Por que as crianças devem emitir oito vezes menos CO2 que seus avós

As emissões globais de CO2 precisam cair vertiginosamente nas próximas décadas para que o mundo atenda às metas do Acordo de Paris de limitar o aquecimento global a “bem abaixo de 2° C” e, idealmente, abaixo de 1,5° C.

Para que esses objetivos sejam alcançados, os jovens teriam que viver a maior parte de suas vidas sem contribuir significativamente para as emissões globais. Essencialmente, eles teriam menos emissões de CO2 “permitidas” durante a vida útil, em comparação com as gerações mais antigas.

Para determinar quão menores seriam seus limites pessoais de CO2, o Carbon Brief combinou dados históricos sobre emissões e população com projeções para o futuro.
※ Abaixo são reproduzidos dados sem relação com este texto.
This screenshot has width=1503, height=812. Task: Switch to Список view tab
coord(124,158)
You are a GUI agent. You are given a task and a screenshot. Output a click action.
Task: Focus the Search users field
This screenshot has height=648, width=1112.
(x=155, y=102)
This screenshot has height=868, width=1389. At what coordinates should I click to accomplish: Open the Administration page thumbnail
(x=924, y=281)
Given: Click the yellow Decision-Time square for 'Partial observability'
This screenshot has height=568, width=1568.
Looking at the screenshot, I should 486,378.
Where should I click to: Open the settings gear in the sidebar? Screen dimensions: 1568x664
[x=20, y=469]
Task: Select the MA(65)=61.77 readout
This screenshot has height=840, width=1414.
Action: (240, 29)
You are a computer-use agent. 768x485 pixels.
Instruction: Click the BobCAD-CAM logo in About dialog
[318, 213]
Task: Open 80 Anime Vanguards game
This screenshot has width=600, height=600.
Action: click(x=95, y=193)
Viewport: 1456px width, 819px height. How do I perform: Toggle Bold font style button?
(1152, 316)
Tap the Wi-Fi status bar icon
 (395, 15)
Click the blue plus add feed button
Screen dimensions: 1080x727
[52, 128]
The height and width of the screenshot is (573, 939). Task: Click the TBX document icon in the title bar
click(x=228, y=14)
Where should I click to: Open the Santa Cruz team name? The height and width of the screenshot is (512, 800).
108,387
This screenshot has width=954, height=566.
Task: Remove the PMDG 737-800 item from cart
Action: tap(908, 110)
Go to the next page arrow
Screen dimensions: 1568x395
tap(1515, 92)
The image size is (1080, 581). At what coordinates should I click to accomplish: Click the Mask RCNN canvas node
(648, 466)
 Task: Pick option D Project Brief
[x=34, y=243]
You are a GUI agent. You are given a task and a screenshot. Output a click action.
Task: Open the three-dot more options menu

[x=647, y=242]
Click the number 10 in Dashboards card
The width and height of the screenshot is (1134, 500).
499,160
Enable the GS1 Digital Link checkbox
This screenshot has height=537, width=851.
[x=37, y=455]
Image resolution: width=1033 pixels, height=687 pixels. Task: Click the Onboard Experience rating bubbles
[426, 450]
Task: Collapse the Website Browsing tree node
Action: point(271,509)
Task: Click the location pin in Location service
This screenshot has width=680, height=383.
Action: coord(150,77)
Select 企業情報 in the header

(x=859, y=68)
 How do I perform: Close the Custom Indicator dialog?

Em um mundo onde o aquecimento é limitado a 1,5 ° C, a pessoa média nascida hoje pode emitir apenas um oitavo das emissões vitalícias de alguém nascido em 1950.

A ferramenta interativa desenvolvida pelo Carbon Brief mostra o tamanho do “orçamento de carbono” de cada pessoa durante a vida – com base em quando e onde elas nasceram.

Ele analisa dois cenários diferentes: um em que o mundo limita o aquecimento a bem abaixo de 2 ° C acima dos níveis pré-industriais até 2100; e um aquecimento foi limitado a 1.5C.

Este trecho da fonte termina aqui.